An individual tumor can have hundreds of unique mutations, making it impossible to predict treatment response from a single genetic marker. This molecular chaos necessitates functional tests that measure a drug's actual effect on the patient's cells to determine the best therapy.

Contrary to concerns about over-complicating treatment, experts advocate for fragmenting gastric cancer even further. The goal is to treat each molecularly defined subset as its own distinct disease, which requires deeper understanding and more targeted approaches rather than broad simplification.

While re-biopsying at disease progression is the "by-the-book" standard to confirm biomarkers like HER2, clinicians acknowledge it is often skipped. The difficulty of obtaining tissue and the desire to provide patients with potential treatment options create a gap between guidelines and clinical reality.

Circulating tumor DNA (ctDNA) analysis allows for early detection of resistance mechanisms, such as secondary FGFR2 mutations, before tumors show growth on scans. This provides a potential window to adjust treatment strategies proactively, offering an advantage over traditional imaging-based monitoring.

Post-treatment ctDNA positivity is a powerful predictor of high recurrence risk in gastric cancer patients. However, this advanced diagnostic knowledge creates a clinical dilemma, as there is no evidence-based consensus on how to act on the results, forcing clinicians to make treatment decisions without supporting data.

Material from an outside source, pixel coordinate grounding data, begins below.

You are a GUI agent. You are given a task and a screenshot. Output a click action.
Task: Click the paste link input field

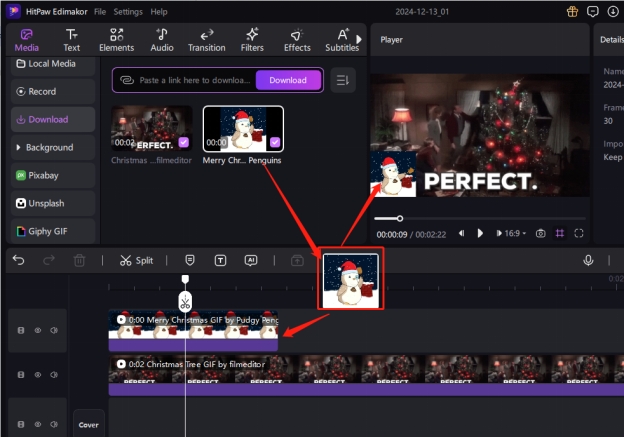pos(195,80)
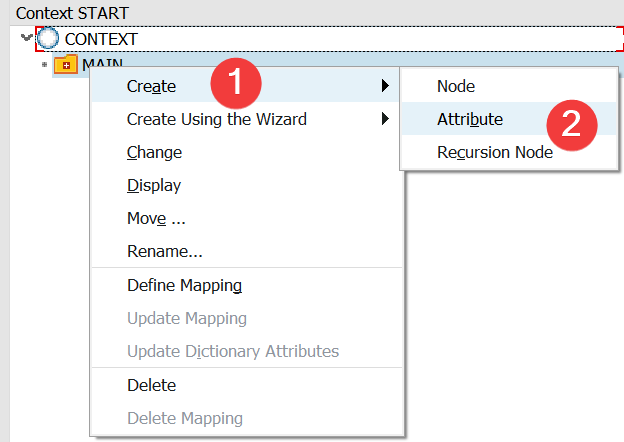Expand Create Using the Wizard submenu arrow
The height and width of the screenshot is (442, 624).
pyautogui.click(x=385, y=119)
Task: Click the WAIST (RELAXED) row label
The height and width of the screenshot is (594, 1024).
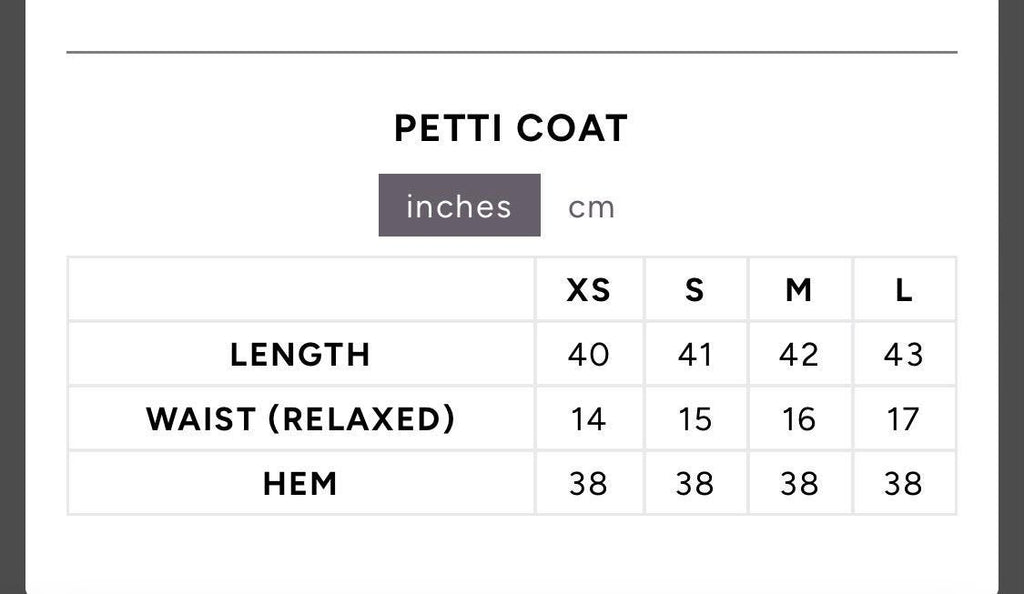Action: click(300, 419)
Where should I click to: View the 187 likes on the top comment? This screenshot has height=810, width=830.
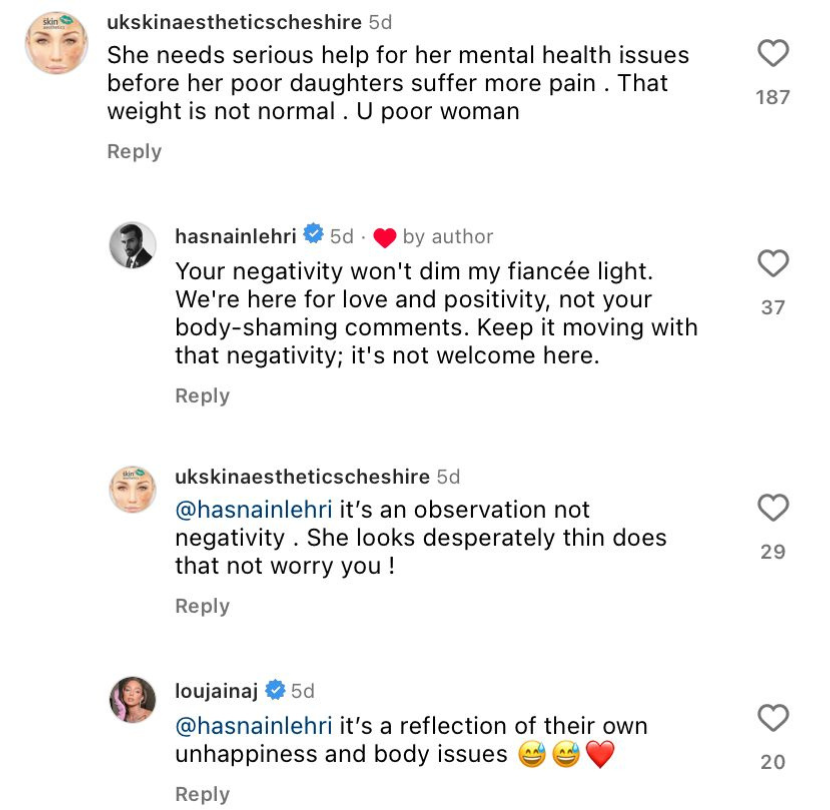773,97
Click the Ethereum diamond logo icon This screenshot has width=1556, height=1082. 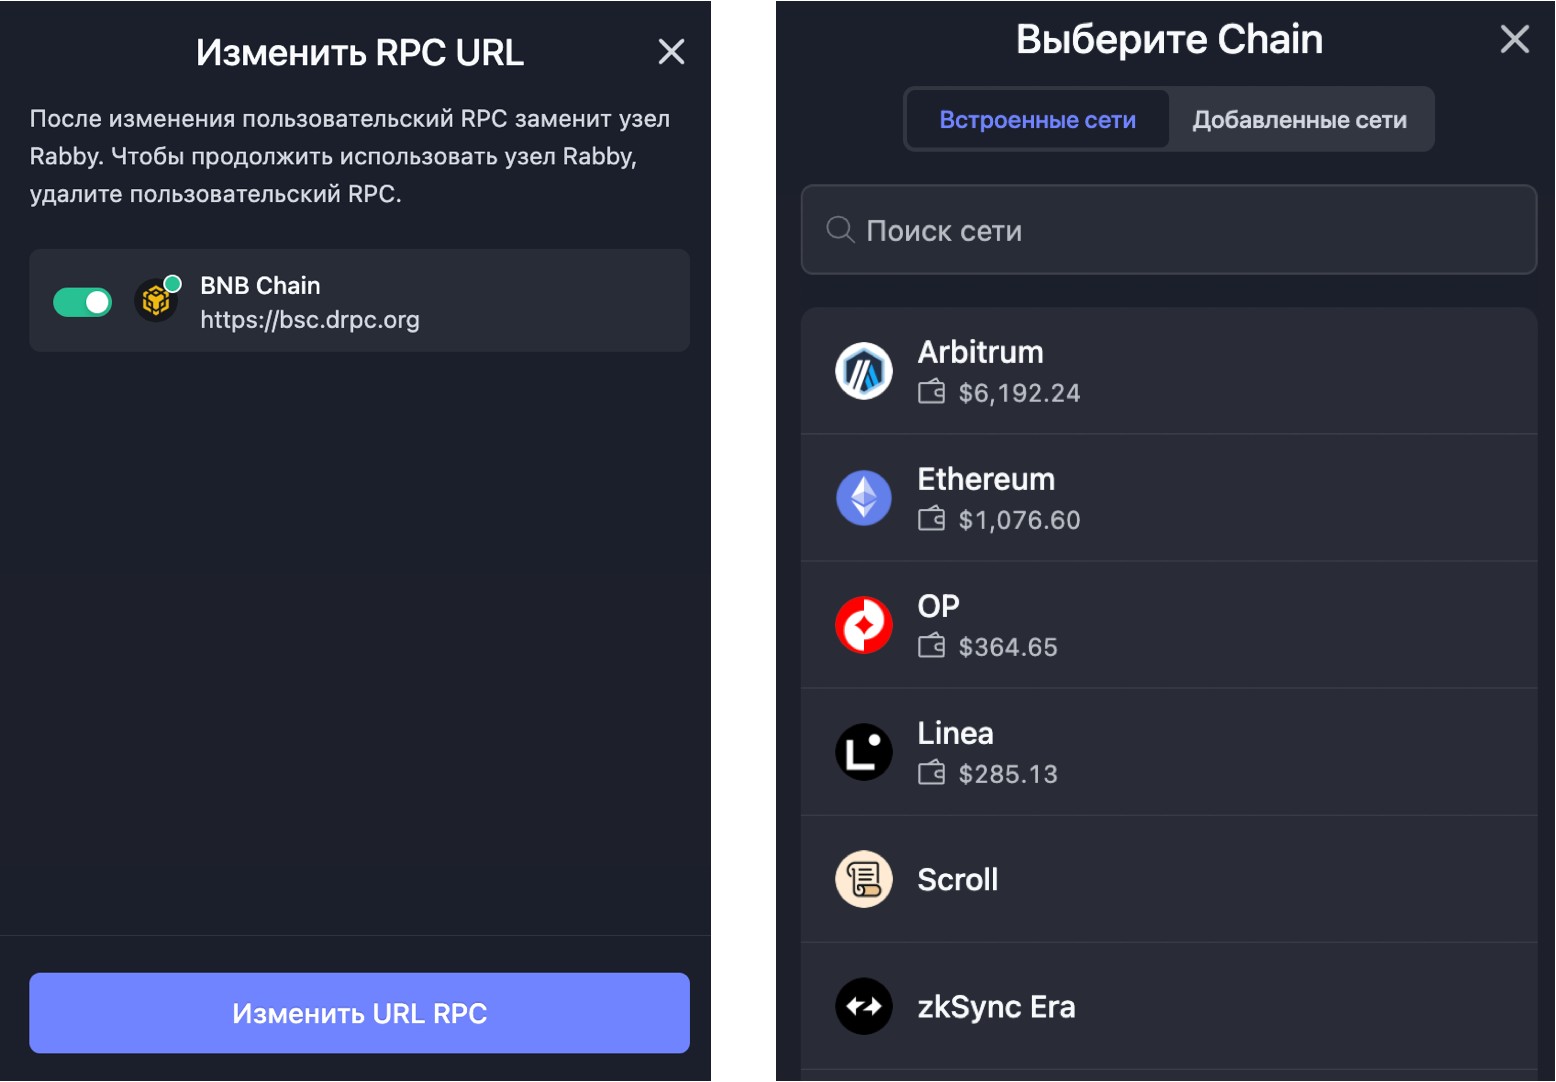pos(864,498)
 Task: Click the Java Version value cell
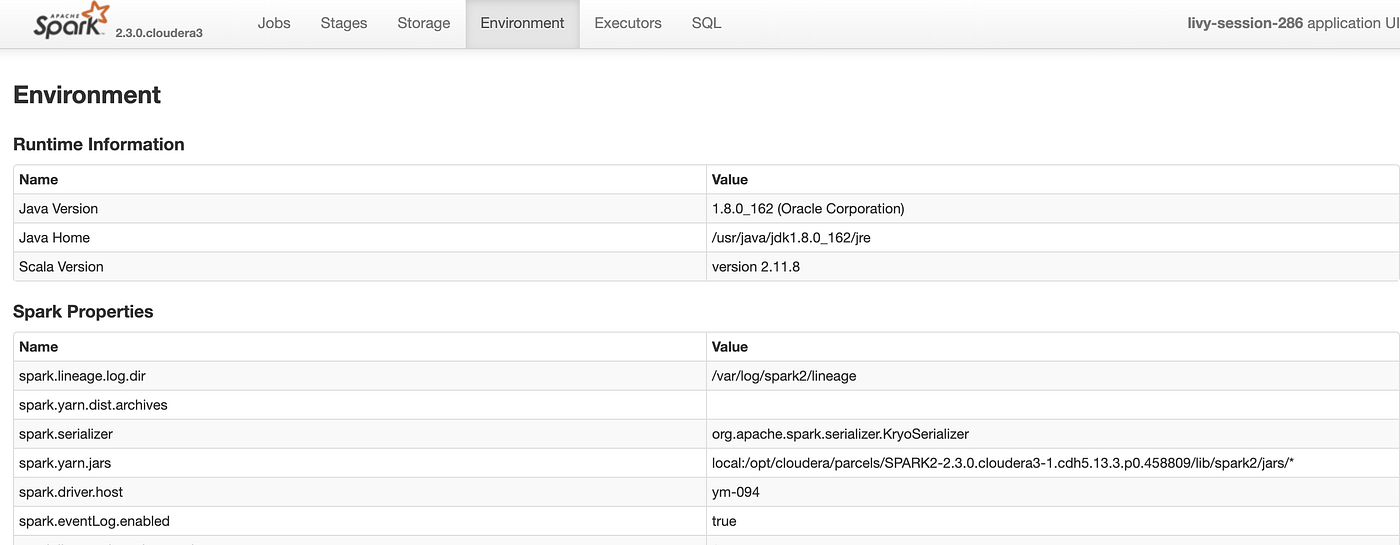click(x=808, y=209)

Biomarkers provide value beyond predicting patient response. Their core function is to answer 'why' a treatment succeeded or failed. This explanatory power informs sequential therapy decisions and provides crucial scientific insights that advance the entire medical field, not just the individual patient's case.

Due to selective pressure from first-line treatment, 30-40% of HER2-positive gastroesophageal cancers lose HER2 expression by the time of progression. It is crucial to re-test these patients, either via tissue biopsy or ctDNA, to confirm continued HER2 positivity before initiating second-line HER2-targeted therapy like TDXD.

Clinicians advise against continuing targeted agents like zolbituximab or trastuzumab after disease progression in gastroesophageal cancer. The biological heterogeneity of this cancer type means that if a targeted therapy isn't working, it's unlikely to provide benefit with a different chemotherapy backbone.